I also wholeheartedly disagree that at this point the majority of fans would choose MK8 Deluxe Deluxe over an actual new Mario Kart.
They'd be better off making Mario Kart 8 Deluxe Deluxe.
No, they objectively wouldn't, because people aren't as likely to buy a version of something they already own than something new. Back when all Pokemon games had all the Pokemon (for the most part), the new games still sold better than the remakes. If you look at Street Fighter, the vanilla version of the title always sells better than the iterated updates.
And if there are exceptions to this, it's almost always due to a drastic difference in install bases. I.e., the reason Switch got away with it was because of how few people actually had the Wii U games (and because MK is still MK, it will still sell well even as a port). But now there are, what, like 60 million copies of MK8D out there? They're much better off making MKnext.
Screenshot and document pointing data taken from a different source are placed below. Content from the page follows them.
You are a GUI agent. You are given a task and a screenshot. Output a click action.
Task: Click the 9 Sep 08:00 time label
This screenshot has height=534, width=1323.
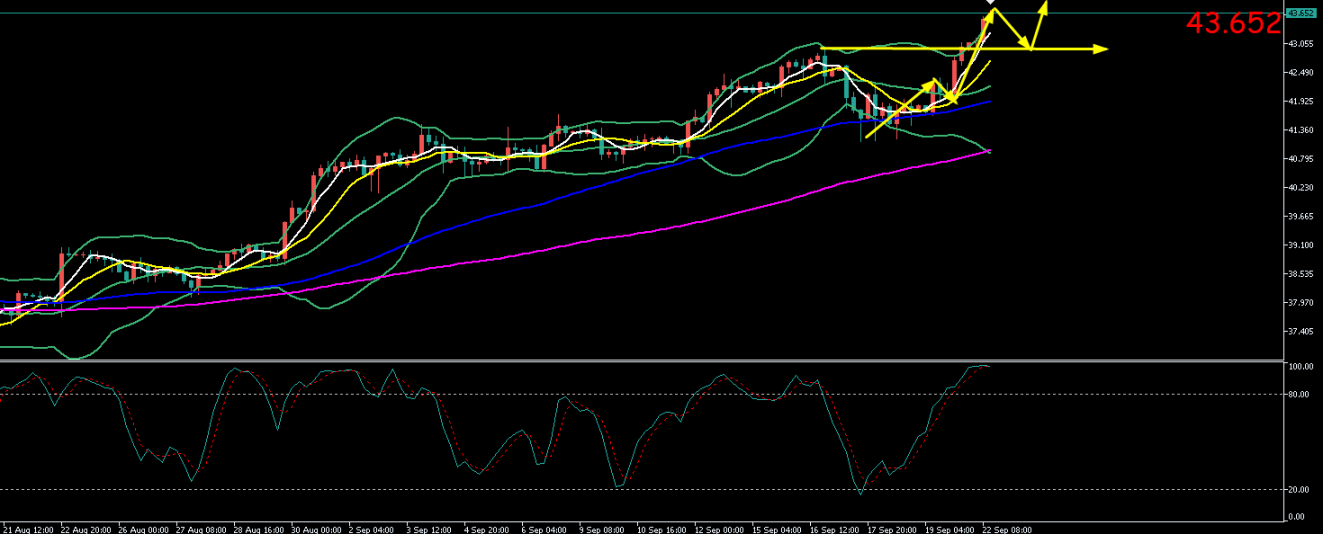pos(603,527)
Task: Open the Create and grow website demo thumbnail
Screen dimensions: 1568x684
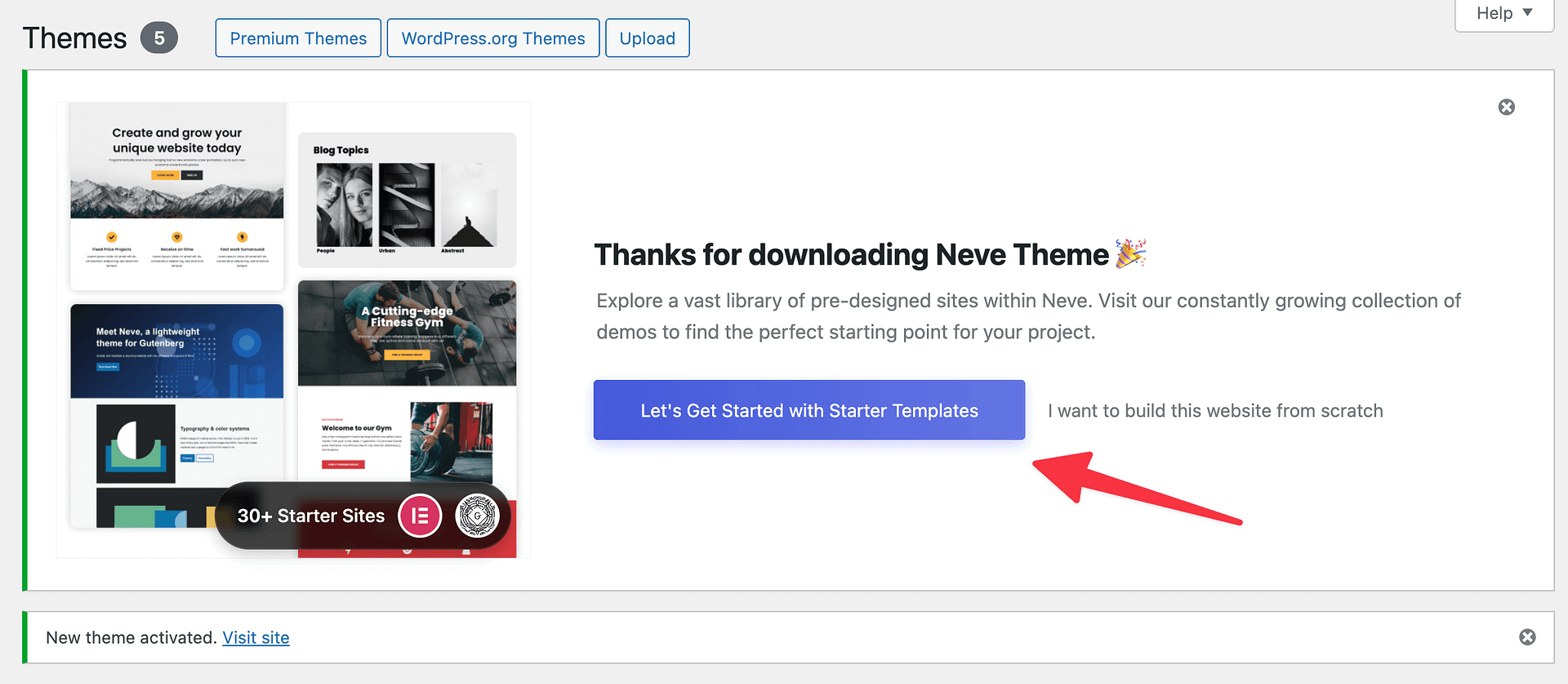Action: pos(177,196)
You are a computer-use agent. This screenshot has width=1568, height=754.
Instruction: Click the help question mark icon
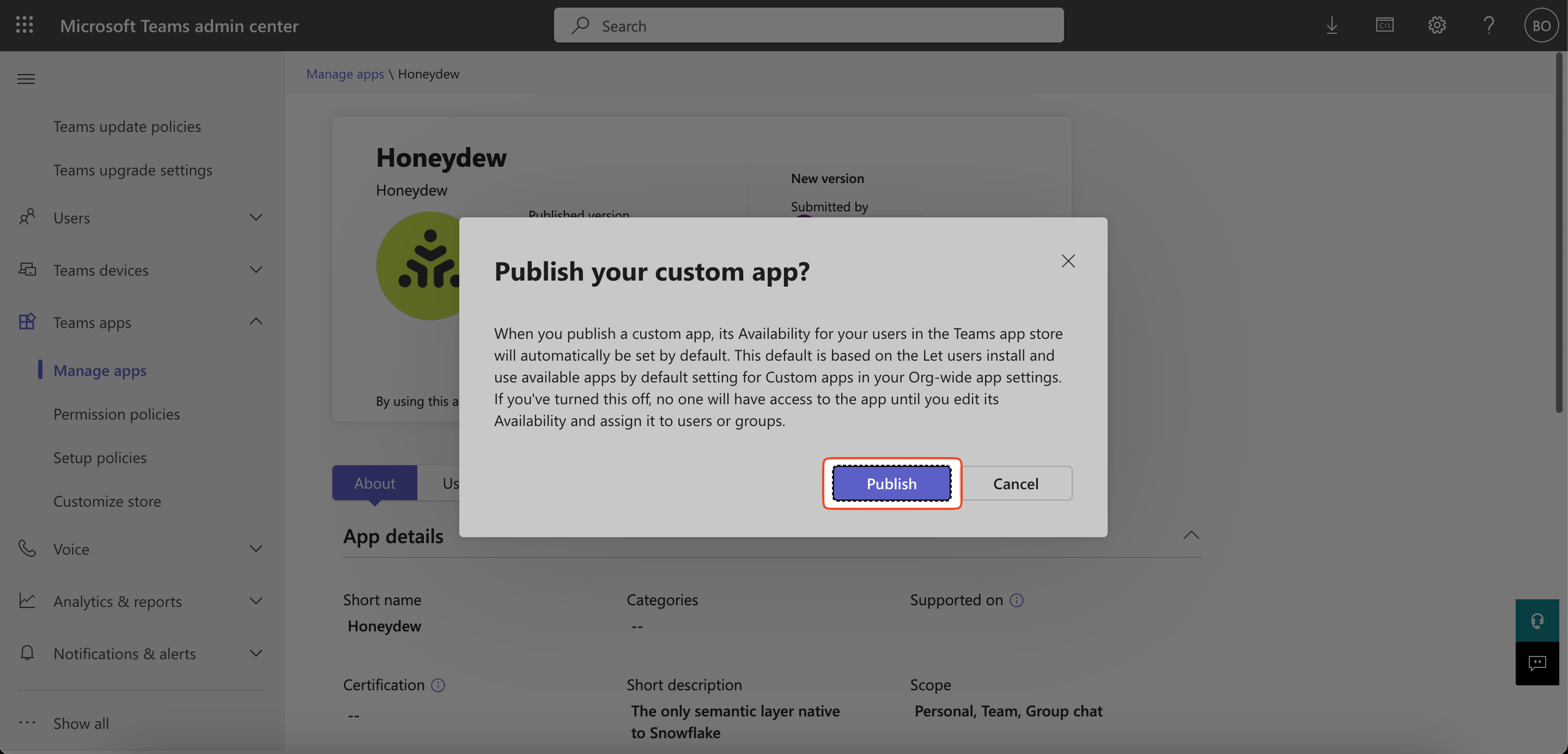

Plus, if what you were saying was true, there would never be business sense to start over, but that's what happens all the time. Why do you think they constantly restart these games? You're conflating dreams of the fanbase with the actual market and the realities of development.
Pokemon, Mario Kart and Smash are 3 of the most profitable series in all of video games. It's NOT unsustainable for them. Nintendo is just deciding not to pay to sustain it. Even though they easily could.
"It's not unsustainable if Nintendo abandons all precedent of the the budget size they allocate for these games and opt to continually reuse bases from architecture that will become literally decades out of date!"
And that's why it's unsustainable. Because they won't. You have to keep one foot in reality here.
They don't even need to because stuff like MK proves that the fanbase is fine with content turnover if it's the norm and Sw/Sh proves that doing so doesn't inhibit sales. I empathize with people not wanting to lose characters (I imagine I'll lose some of the ones I use), but that's just not realistic in the big picture.